Chinese tech firm Honor has inked deals with several semiconductor and parts suppliers, China Daily reported on Friday.
Honor's supply chain would include US chipmakers Qualcomm, Intel and Micron, according to the report.
"Nearly all of our supply chain partners have resumed supplies to us and inked deals with us, including Qualcomm, Intel, AMD and Micron. Basically, there are no restrictions on our supplies now," Zhao Ming, Honor chief executive said in an interview.

He said his company was "grateful" for his customers and partners, adding they were the firm's "number one priority".
The comments come as Honor unveiled its flagship View40 smartphone in an online event on Friday.
Huawei sold its budget smartphone subsidiary in November to a 30-member consortium led by handset distributor Digital China along with investors from the Shenzhen government in a deal valued at $15.2bn.
The news comes just a month after the Shenzhen-based budget smartphone maker signed an agreement with Microsoft Corp to use Windows 10 on its Honor MagicBook laptops for launch in overseas markets in January, according to China Daily.
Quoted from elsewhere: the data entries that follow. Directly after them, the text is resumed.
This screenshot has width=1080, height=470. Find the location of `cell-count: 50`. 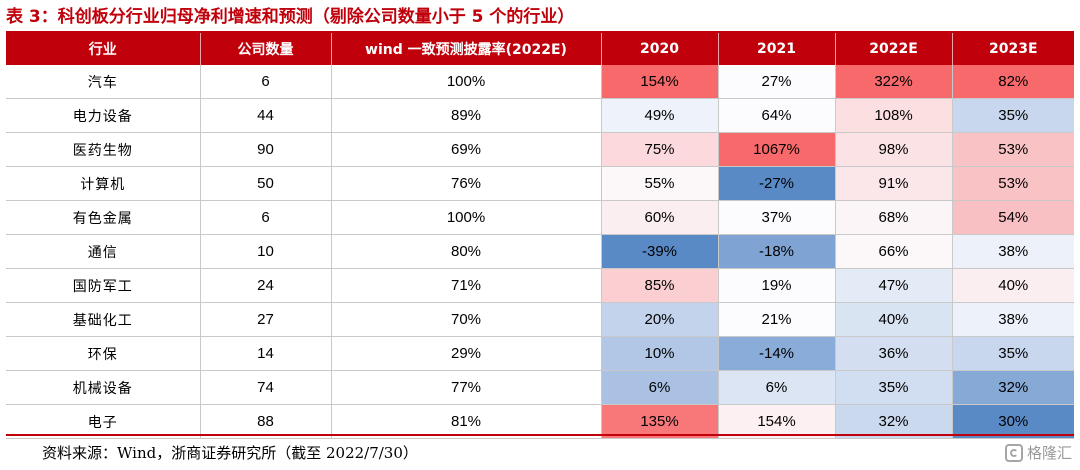

cell-count: 50 is located at coordinates (266, 184).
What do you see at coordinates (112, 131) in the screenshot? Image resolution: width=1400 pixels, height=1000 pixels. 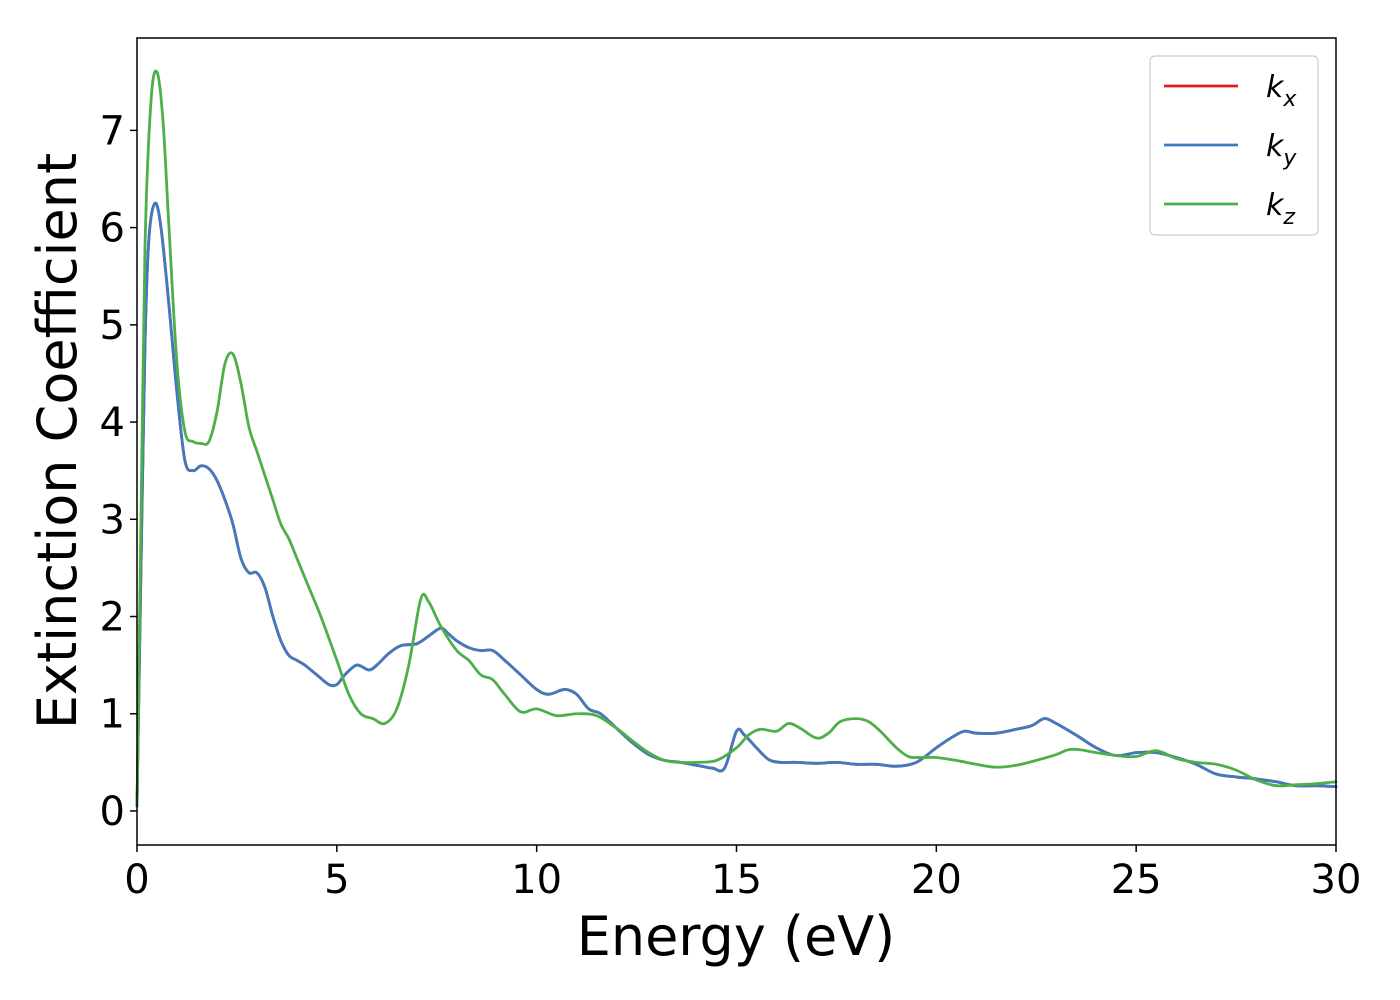 I see `y-tick-label: 7` at bounding box center [112, 131].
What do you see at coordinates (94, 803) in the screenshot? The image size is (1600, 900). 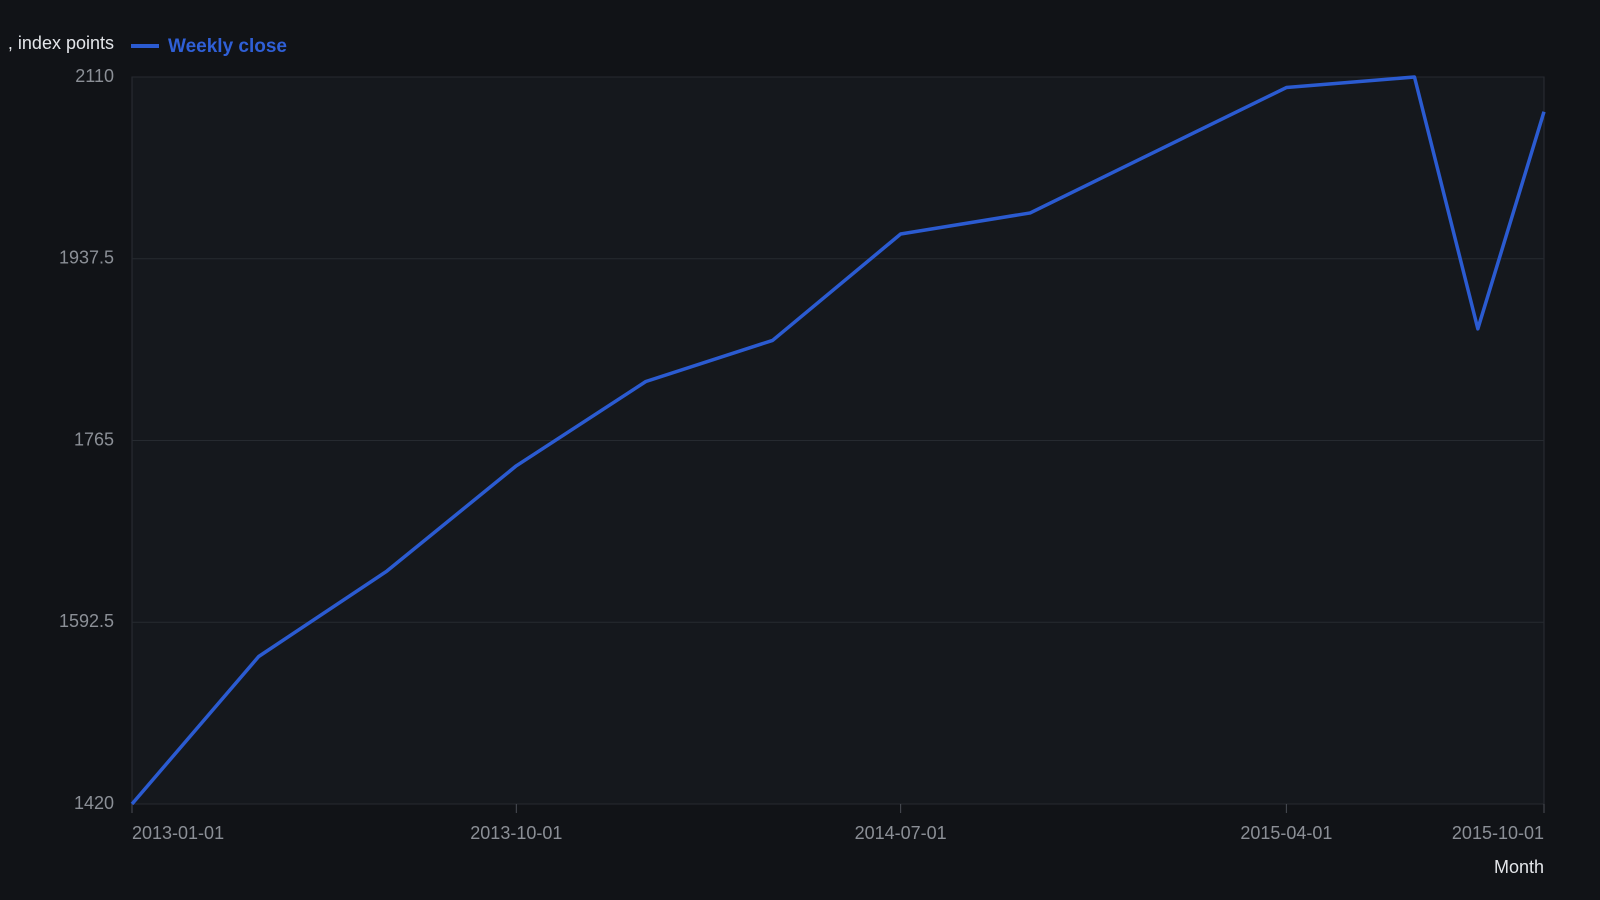 I see `y-tick-label: 1420` at bounding box center [94, 803].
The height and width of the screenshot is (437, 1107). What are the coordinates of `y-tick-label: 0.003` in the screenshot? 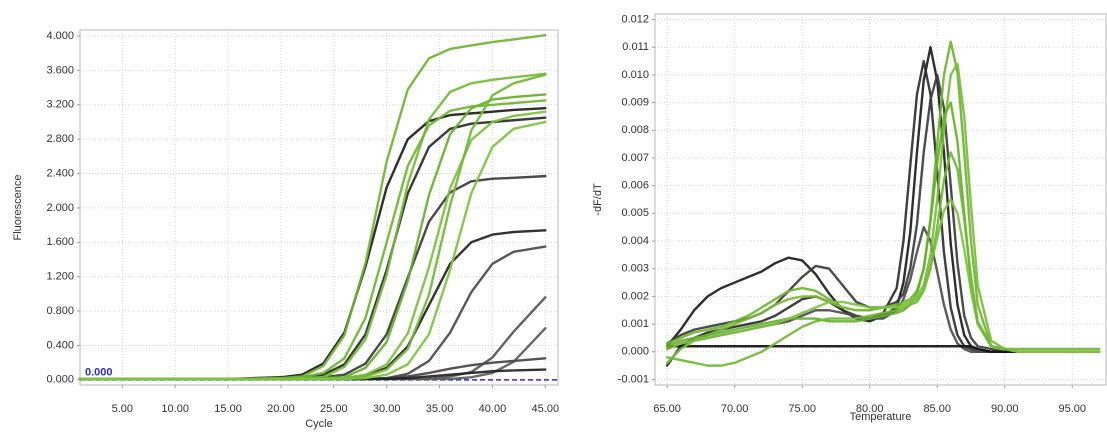 It's located at (635, 269).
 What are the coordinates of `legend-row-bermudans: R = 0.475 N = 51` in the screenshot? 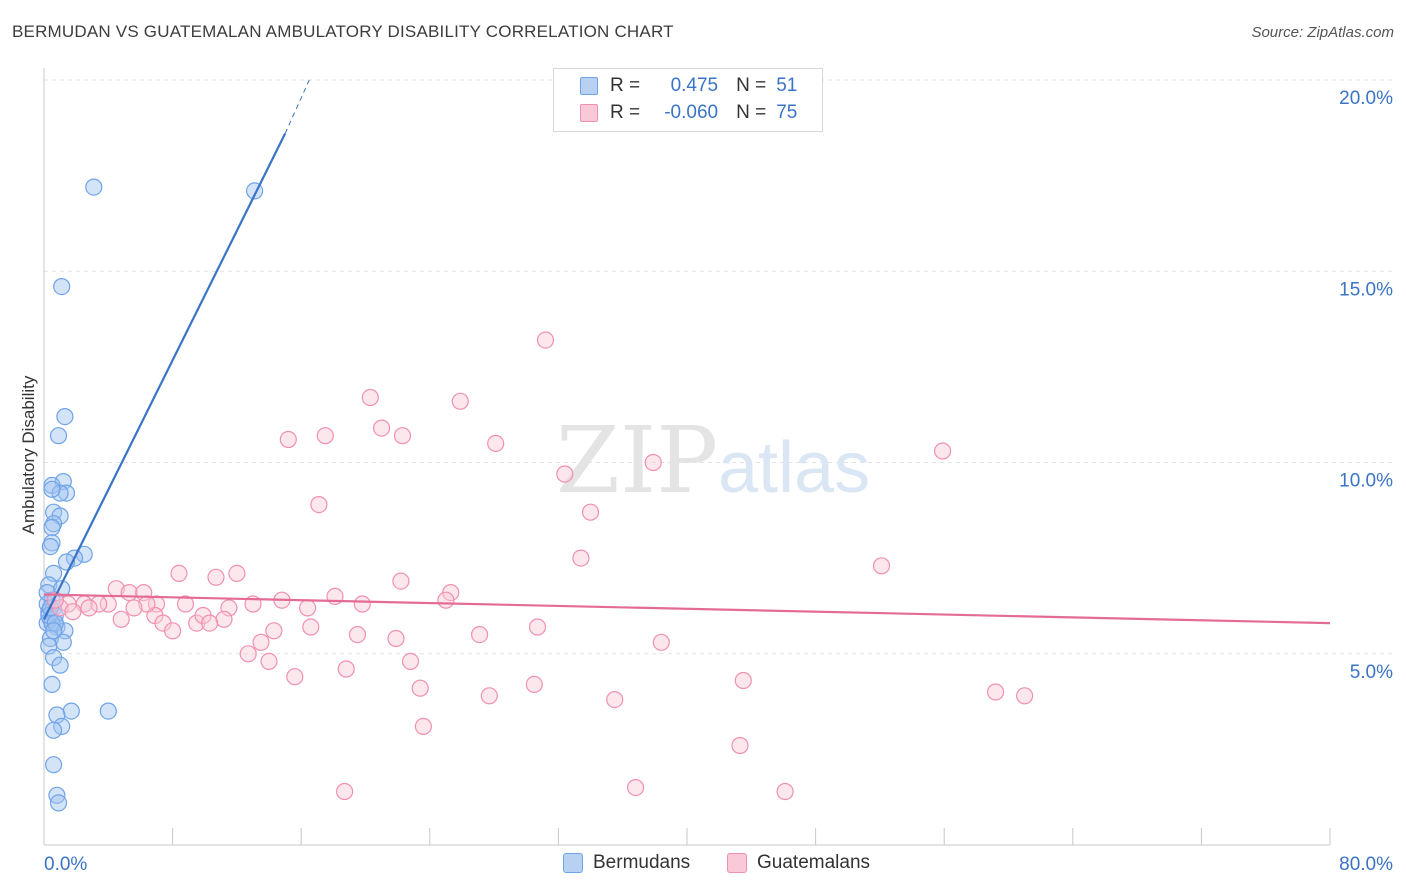 It's located at (688, 86).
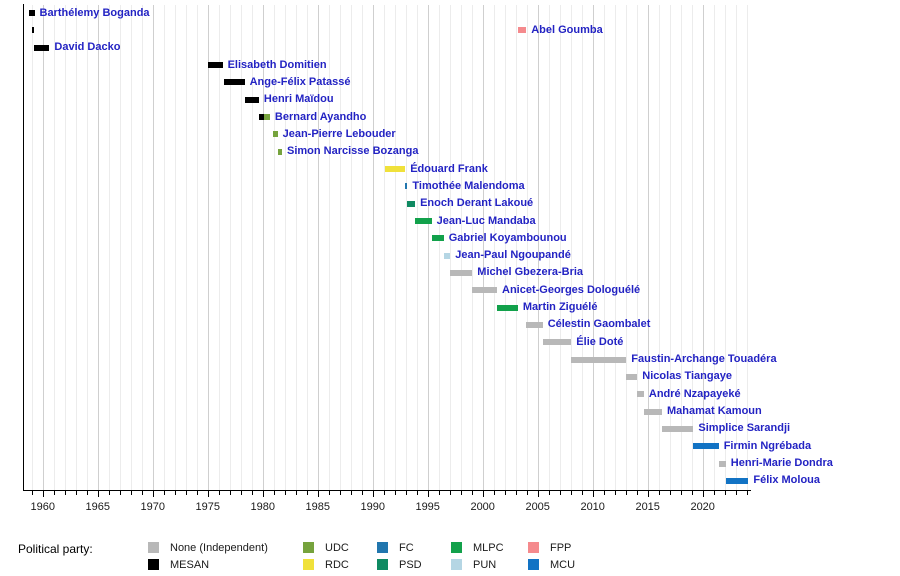 Image resolution: width=900 pixels, height=576 pixels. Describe the element at coordinates (353, 152) in the screenshot. I see `person-name-link: Simon Narcisse Bozanga` at that location.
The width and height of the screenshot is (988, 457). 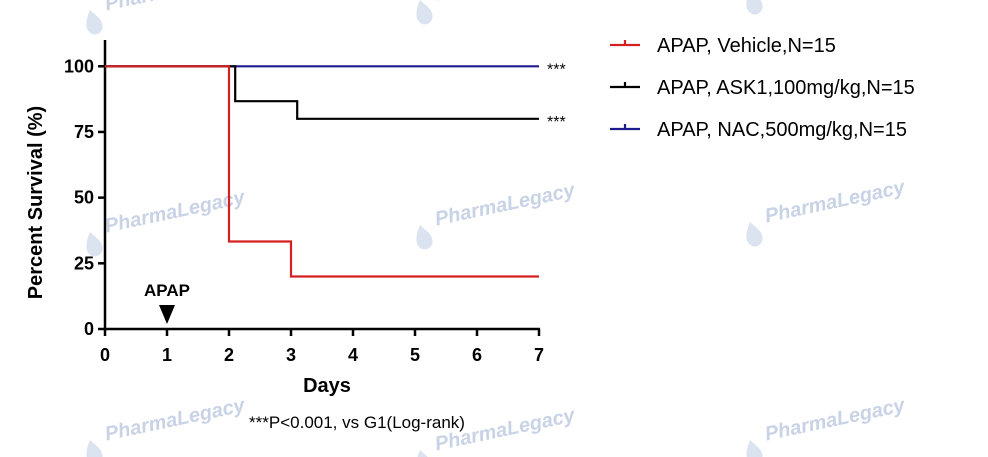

"Honor insists on taking consumers as the core and maintaining a fully open attitude and will work together with global industrial chain partners," Zhao Ming, CEO of Honor, said in a statement.
The news comes amid the ongoing US trade war on China after the former Trump administration routinely targeted Chinese firms such as Huawei, ZTE, TikTok owner ByteDance, WeChat owner Tencent, mainland chipmaker SMIC and others with blacklists and restrictions.
US officials later designated the former two companies as national security risks for alleged ties to the Chinese Communist Party and military, without citing evidence. Beijing and Chinese tech firms have sharply and routinely denied US allegations their technologies are used to spy for the Chinese government and demanded evidence on the claims.